Co-founder and assistant film and digital media professor Irene Lusztig said while finding obscure movies online has become easier, watching films with others is part of the cinema experience.
“Before the era of DVDs and Netflix, it used to be really common for college campuses to have cinema clubs,” Lusztig said. “Historically, this was a really important space for the dissemination of experimental film works — so in some ways we are reviving something that has a long tradition.”
Through the WNCS, Lusztig and WNCS co-founder and associate film and digital media professor Irene Gustafson hope to build a culture of cinema appreciation extending beyond the walls of a classroom.

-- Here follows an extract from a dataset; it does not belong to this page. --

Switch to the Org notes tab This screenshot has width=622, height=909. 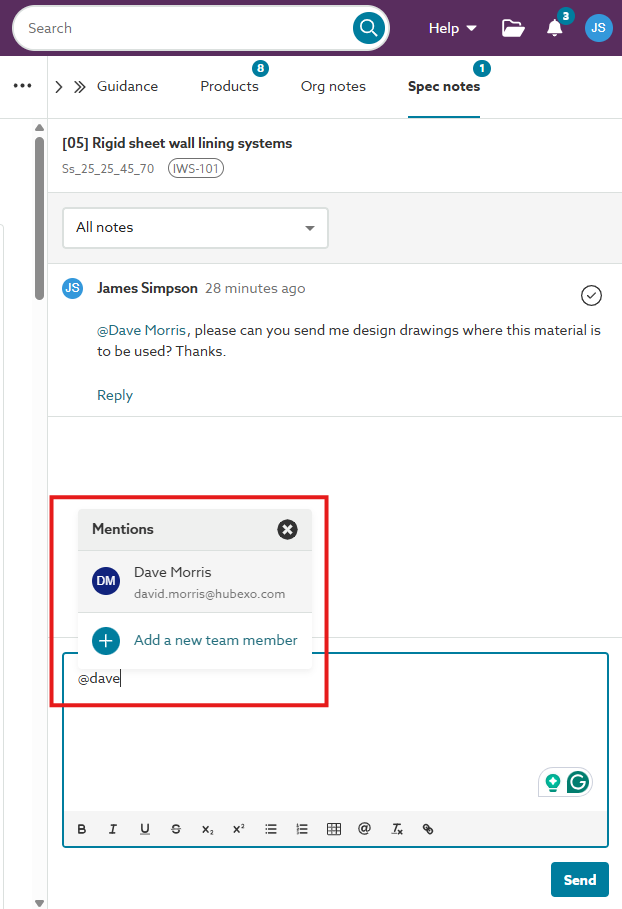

“While the web and alternate distribution platforms such as YouTube, Vimeo or Hulu offer the promise of greater access to films, that hasn’t really translated into a direct experience of a richer and more diverse cinema culture,” Gustafson said. “Americans still watch media that has been produced in the U.S. and is about the U.S. Experimental, low-budget or even politically radical media is still marginalized.”
During the last two quarters, students organized Film Club, a collective that chose films to screen each Wednesday based around quarter-long themes, like 1970s horror films and international animation. Now that Gustafson is back from her sabbatical, the society has been reformed.
Due to scheduling circumstances, films of various genres will be chosen on a week-to-week basis this spring quarter. However, past Wednesday night screenings had varying themes. One example is the theme “encounters with the nonhuman” — a series of films dealing with “complex nonhuman life entities.”
“We had a documentary about contemporary advanced robots and how they’re used in medicine and in nursing homes,” said second- year and curator Benjamin Schultz-Figueroa. “Another film in that series was by Chris Marker, who’s an essay filmmaker who made these amazing experimental documentaries about animals. It’s interesting to show these human-nonhuman relationships.”
The WNCS was originally founded five years ago by Lusztig. Before Santa Cruz, Lusztig lived in bigger cities such as Boston and New York City, and was fascinated by the engaging underground cinema-viewing world that showed experimental, documentary and even old foreign films. She said spaces like the Harvard Film Archive in Boston or Anthology Film in New York City provided a sense of community.
“When I joined the film department at UCSC six years ago, I was really missing my old movie viewing life — there’s no real underground cinema space in Santa Cruz,” Lusztig said. “UCSC students didn’t really have that kind of movie watching experience either, which seemed especially unfortunate for film students.”
The communications building includes a large screening space complete with big screens and speakers. As it is rarely used in the evening, it became the meeting place for group. WNCS’s simple mission continues to focus on casually screening unique films for students and film enthusiasts alike.
“It’s not really a society, like with fees or handshakes. It’s really just a group of people who get together and see films,” Schultz-Figueroa said. “It’s open for people who want to come by. If you want to have a say or suggest a film, that’s always open. People who show up to some of the screenings get together and talk about what kind of movies we want to see. You just have to be a little adventurous.”